Lift out all lines below that contain "uidaho".

Data shown below:

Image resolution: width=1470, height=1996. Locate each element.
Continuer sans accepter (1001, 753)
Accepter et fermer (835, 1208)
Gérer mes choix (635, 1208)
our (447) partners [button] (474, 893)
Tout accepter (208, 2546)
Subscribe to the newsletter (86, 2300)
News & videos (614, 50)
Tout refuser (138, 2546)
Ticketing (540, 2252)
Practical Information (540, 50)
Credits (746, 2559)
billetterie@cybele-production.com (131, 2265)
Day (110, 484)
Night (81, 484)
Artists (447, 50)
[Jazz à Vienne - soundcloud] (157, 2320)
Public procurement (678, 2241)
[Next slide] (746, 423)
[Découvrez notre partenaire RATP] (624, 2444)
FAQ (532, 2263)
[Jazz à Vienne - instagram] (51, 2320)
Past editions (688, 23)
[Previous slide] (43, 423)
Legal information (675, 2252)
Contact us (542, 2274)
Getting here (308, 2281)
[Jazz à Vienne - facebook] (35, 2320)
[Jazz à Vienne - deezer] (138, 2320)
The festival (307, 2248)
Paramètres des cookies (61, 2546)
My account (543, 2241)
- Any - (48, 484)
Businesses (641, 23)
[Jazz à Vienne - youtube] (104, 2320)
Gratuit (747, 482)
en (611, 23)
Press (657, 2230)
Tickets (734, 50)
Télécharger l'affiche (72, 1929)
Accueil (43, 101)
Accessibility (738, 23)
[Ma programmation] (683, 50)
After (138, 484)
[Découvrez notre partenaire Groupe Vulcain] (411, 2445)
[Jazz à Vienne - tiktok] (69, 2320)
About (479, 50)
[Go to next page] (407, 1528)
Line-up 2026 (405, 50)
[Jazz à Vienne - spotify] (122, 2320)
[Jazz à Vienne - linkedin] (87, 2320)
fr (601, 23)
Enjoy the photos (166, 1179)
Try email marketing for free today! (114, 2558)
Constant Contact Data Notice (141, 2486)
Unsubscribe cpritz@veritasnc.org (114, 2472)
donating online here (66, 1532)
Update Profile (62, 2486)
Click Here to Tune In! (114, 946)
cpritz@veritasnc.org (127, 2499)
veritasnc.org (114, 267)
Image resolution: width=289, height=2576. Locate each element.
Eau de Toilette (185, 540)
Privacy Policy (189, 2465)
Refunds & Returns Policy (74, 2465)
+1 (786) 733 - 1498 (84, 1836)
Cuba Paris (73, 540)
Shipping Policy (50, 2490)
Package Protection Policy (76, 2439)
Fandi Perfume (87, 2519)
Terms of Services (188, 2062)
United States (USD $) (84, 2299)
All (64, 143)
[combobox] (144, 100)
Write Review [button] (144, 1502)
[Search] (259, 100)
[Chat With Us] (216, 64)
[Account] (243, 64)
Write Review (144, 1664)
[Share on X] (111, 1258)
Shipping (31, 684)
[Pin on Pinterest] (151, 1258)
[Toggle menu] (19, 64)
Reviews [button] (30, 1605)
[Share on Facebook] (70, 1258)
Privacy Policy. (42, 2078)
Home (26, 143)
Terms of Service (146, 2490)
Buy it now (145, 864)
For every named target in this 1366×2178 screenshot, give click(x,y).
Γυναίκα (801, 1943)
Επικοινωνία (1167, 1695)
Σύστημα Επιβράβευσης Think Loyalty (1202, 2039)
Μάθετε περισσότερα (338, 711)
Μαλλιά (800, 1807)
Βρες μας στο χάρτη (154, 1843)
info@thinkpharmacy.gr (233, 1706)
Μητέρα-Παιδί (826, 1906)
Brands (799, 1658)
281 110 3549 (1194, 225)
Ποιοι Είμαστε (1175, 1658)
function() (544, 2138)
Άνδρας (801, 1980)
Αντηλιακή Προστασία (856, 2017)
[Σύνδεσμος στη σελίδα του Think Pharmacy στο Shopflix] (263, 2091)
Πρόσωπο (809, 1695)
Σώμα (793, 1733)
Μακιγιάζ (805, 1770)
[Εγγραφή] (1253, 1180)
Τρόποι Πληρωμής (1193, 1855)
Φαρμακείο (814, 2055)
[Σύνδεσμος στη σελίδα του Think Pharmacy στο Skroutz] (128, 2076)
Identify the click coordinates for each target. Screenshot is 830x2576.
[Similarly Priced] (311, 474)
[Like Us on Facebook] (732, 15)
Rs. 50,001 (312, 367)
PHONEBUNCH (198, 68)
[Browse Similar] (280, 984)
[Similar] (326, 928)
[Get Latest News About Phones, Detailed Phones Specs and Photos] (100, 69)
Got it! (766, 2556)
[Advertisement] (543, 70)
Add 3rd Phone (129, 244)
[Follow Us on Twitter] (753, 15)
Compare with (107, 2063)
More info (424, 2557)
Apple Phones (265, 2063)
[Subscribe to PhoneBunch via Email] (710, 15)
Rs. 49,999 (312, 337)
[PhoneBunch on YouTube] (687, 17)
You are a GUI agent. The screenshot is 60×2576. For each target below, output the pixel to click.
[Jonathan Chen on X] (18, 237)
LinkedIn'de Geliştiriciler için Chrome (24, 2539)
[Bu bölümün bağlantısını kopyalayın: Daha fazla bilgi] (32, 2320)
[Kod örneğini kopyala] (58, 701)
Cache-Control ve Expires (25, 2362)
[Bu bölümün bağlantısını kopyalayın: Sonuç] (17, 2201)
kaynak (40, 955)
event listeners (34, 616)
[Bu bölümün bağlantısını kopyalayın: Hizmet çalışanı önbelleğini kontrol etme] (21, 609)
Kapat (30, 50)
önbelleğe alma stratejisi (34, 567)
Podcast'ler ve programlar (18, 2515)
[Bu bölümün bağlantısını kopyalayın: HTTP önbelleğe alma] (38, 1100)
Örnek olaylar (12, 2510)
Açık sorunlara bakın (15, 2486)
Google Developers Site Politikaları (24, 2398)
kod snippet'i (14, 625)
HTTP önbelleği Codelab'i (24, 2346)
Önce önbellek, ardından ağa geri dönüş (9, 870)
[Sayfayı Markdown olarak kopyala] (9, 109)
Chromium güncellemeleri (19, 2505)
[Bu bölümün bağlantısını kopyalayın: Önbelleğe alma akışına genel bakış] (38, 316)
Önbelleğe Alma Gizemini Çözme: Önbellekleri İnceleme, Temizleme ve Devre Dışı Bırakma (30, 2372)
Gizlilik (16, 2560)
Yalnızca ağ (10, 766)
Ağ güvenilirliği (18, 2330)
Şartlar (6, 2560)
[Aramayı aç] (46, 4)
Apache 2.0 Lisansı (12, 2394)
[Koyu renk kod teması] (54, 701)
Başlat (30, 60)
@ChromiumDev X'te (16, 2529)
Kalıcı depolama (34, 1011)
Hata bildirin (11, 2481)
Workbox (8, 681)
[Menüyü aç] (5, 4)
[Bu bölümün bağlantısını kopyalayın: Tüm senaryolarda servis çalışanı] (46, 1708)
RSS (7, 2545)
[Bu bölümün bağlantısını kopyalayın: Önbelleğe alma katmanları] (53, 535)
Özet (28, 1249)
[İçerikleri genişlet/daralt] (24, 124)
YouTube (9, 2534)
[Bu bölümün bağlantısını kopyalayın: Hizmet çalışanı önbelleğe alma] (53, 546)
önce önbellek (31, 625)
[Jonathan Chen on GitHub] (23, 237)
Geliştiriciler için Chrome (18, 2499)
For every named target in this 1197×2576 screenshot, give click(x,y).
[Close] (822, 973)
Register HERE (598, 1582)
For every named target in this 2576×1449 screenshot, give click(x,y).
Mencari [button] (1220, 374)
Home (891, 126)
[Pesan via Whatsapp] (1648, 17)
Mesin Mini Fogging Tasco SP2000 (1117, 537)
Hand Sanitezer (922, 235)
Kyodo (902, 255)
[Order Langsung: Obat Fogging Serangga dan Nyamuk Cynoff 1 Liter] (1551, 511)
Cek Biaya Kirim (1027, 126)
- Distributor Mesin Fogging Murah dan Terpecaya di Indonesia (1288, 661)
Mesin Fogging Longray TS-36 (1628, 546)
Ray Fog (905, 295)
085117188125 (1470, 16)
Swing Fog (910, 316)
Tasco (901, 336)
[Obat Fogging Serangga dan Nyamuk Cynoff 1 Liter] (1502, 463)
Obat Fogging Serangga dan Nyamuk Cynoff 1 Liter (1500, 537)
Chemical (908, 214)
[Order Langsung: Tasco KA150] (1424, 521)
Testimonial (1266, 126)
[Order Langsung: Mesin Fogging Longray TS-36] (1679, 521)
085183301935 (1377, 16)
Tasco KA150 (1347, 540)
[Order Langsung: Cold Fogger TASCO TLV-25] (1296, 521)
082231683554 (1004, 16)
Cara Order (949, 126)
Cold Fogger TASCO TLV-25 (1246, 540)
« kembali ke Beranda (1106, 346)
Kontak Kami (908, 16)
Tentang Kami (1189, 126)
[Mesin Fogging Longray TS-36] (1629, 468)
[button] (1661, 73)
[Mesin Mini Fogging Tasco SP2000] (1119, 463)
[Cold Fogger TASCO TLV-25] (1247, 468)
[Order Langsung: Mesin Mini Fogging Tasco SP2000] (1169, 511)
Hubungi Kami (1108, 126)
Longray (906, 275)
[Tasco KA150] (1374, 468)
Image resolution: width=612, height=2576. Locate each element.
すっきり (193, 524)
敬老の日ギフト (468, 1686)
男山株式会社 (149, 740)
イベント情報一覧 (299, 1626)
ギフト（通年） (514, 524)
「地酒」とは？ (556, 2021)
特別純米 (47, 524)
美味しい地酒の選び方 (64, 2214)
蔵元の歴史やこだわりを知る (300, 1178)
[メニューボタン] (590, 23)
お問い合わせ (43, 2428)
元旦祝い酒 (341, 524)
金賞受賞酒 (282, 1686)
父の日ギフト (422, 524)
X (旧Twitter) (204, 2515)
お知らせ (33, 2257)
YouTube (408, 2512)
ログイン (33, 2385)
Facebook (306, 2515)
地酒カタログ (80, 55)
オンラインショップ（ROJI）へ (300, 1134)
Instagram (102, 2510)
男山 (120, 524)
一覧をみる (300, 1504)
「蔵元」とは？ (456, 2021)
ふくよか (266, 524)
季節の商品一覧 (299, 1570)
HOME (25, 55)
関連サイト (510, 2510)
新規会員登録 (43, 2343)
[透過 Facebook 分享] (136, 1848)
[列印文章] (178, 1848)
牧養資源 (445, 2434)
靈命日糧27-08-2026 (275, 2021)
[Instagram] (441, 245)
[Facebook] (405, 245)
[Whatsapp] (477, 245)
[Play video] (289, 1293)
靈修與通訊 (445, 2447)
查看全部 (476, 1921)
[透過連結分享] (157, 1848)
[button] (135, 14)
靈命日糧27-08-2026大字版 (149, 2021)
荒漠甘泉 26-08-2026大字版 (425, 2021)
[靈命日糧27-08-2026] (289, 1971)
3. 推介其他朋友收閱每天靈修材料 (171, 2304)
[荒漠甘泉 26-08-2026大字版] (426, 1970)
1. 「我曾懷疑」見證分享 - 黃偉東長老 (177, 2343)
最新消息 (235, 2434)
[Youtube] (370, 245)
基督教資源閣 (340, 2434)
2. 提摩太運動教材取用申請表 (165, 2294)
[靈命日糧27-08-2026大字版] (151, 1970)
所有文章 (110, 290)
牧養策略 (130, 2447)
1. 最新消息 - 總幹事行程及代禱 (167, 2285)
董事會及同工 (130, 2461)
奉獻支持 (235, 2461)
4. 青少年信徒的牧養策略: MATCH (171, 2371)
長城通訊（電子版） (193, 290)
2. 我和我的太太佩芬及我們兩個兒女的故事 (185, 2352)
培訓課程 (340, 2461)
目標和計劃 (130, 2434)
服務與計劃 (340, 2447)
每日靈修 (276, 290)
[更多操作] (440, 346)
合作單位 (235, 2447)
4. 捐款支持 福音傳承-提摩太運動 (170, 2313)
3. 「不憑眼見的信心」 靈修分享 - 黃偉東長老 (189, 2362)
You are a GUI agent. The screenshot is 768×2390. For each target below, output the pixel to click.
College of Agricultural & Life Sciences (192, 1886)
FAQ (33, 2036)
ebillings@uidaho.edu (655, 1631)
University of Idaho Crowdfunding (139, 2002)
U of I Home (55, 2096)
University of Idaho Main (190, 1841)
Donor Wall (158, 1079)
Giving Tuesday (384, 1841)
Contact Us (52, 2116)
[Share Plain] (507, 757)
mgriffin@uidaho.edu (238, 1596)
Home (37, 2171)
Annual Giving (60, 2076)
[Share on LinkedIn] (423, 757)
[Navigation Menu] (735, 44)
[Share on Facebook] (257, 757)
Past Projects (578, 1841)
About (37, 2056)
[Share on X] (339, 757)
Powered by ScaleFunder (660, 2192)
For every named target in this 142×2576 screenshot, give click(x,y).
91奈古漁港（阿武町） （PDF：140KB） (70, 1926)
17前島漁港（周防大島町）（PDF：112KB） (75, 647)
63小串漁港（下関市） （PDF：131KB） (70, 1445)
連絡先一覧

End of Data shown.

• Response to this task:
ebillings@uidaho.edu (655, 1631)
mgriffin@uidaho.edu (238, 1596)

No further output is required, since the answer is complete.